She didn’t leave a note. Didn’t need to. The door closing softly behind her last night said enough. I told her it was a mistake. I told her I was no good for her. And she listened.

Good.

That’s what I wanted.

So why does the cabin feel hollower than it did before she ever stepped inside?

I carry the mug to the porch and settle into the Adirondack chair, even though the seat is damp with morning dew. The fog is thick again, swallowing the harbor lights below. I sip the coffee and let the burn ground me. She’s gone. Back to the cottage. Back to her life. Back to whatever walls she’s built to keep the world out. I should leave it that way.
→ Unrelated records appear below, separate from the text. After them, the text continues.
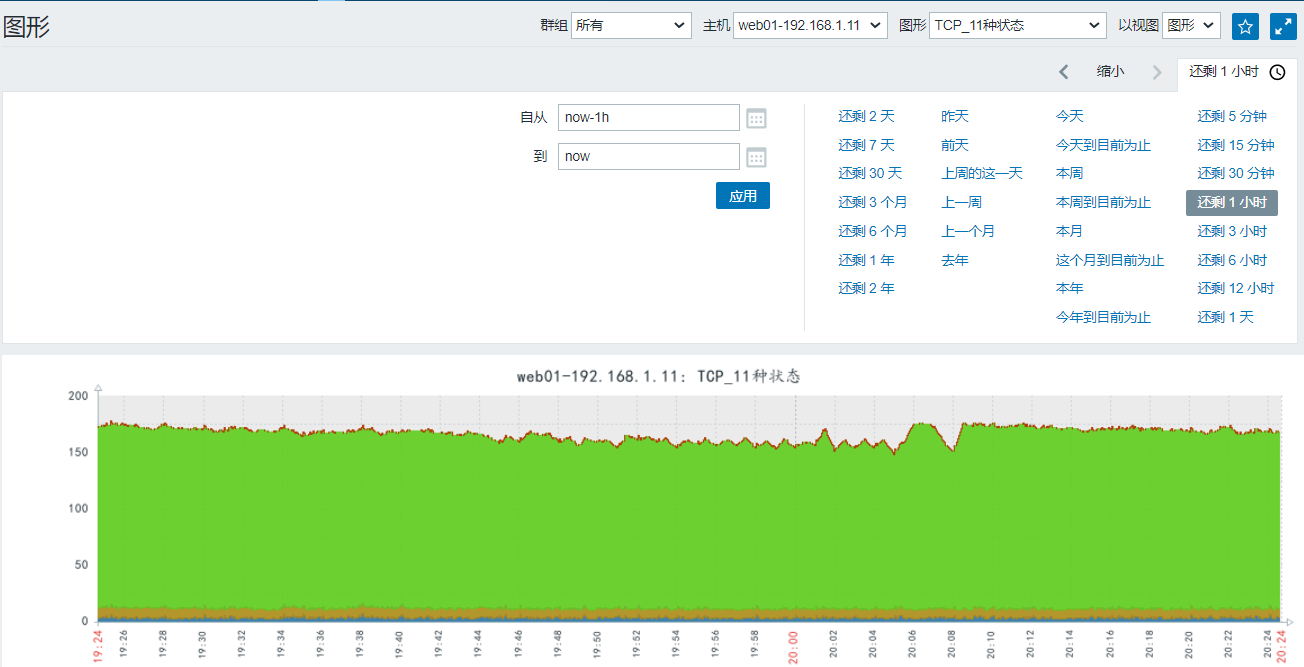
Task: Click 缩小 to zoom out time range
Action: 1110,72
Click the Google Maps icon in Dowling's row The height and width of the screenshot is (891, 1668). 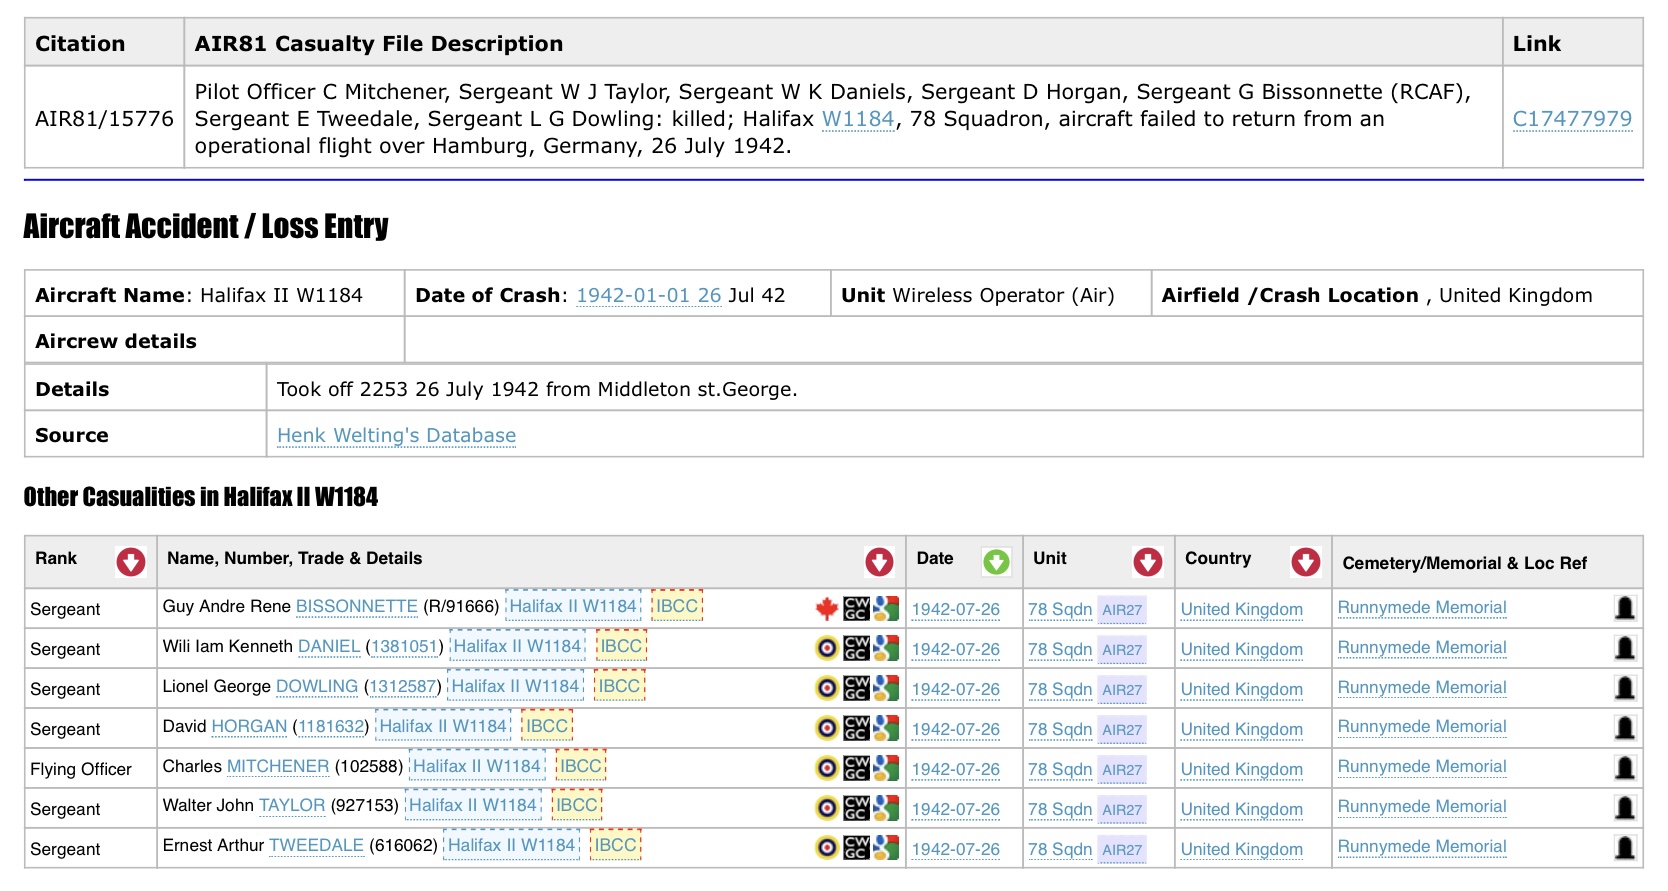tap(886, 688)
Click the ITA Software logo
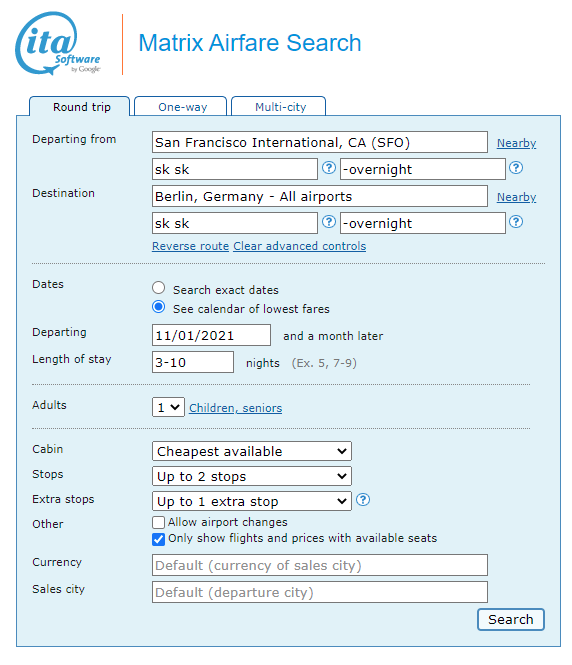 pyautogui.click(x=58, y=43)
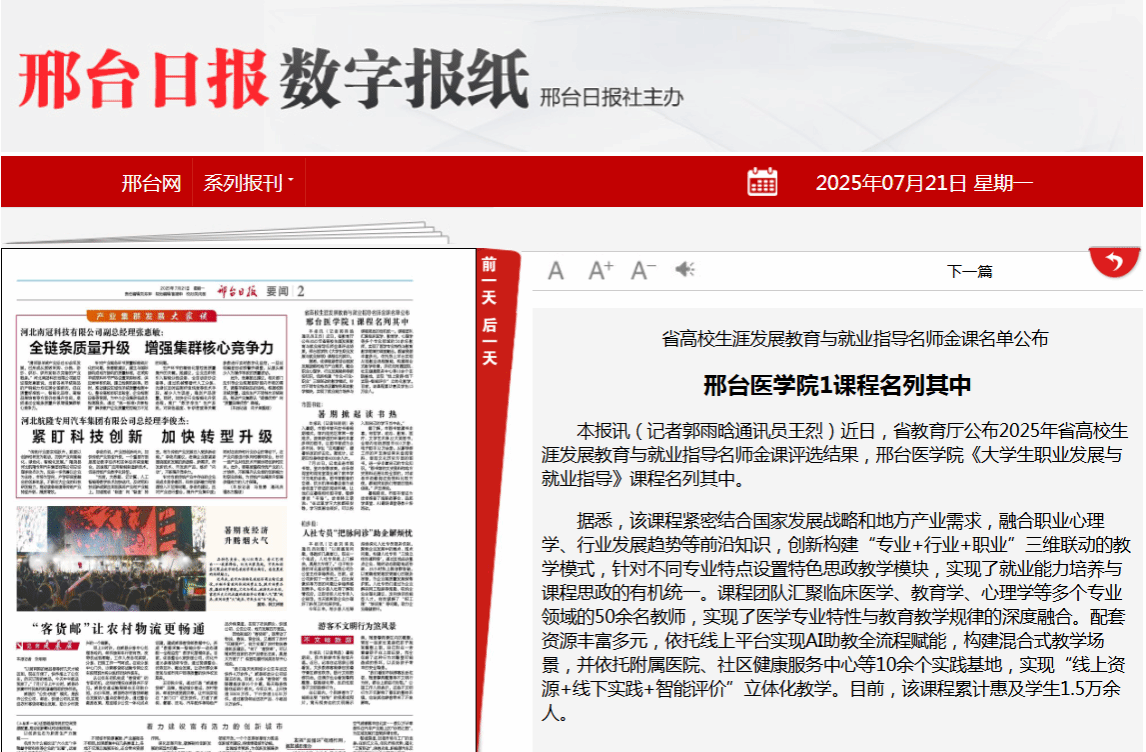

I spend the day avoiding town.

I drive the long way around to the north bluff and spend the morning clearing fallen branches from the old logging road that hasn’t seen traffic in years. The chainsaw’s roar drowns out everything: thoughts, regrets, the echo of her gasp against my mouth. When the tank runs dry, I switch to the axe, splitting rounds until my shoulders burn and my shirt sticks to my back. Sweat mixes with sawdust. My hands blister under the gloves. I welcome the pain. It’s honest. Clean. Nothing like the mess I made last night.

By noon, the fog has burned off enough to let pale sunlight slant through the trees. I sit on a stump, drink warm water from the bottle I brought, and stare at nothing. My phone stays silent in my pocket. No messages. No missed calls. She hasn’t reached out. I haven’t either.

Good.

I tell myself that again, louder this time, like repetition will make it true.

Afternoon finds me back at the cabin. I shower—hot water pounding my shoulders until the ache dulls—then sit at the small table with a sandwich I don’t taste. The clock on the wall ticks too loudly. Three-thirty. Four. The light starts to slant lower, turning everything gold at the edges.

I need air.

I grab my jacket, keys, and head into town. Not to look for her. To move. Just to be somewhere that isn’t filled with the ghost of her breathing beside me.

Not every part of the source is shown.